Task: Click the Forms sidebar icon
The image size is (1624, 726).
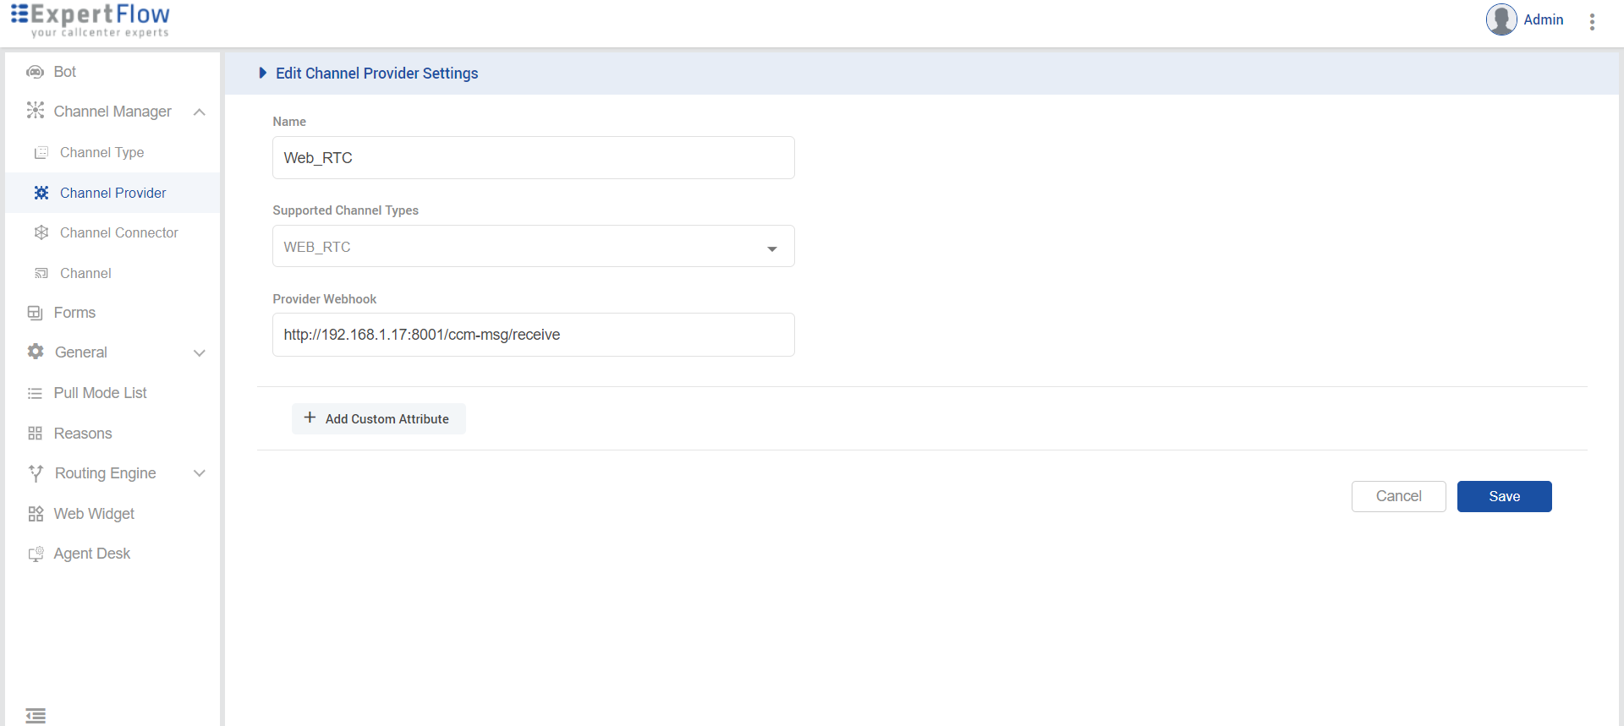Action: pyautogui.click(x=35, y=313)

...

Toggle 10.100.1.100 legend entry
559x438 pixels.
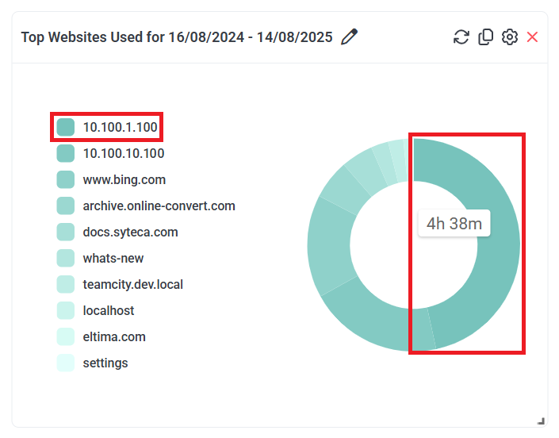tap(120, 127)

_Exercise brief_: Quote the entries above from the line containing "Task: Click the Forms sidebar icon" through the line containing "Action: pyautogui.click(x=35, y=313)", both included, word for word, omitting the pictures.

_Reply_:
Task: Click the Forms sidebar icon
The image size is (1624, 726).
Action: pyautogui.click(x=35, y=313)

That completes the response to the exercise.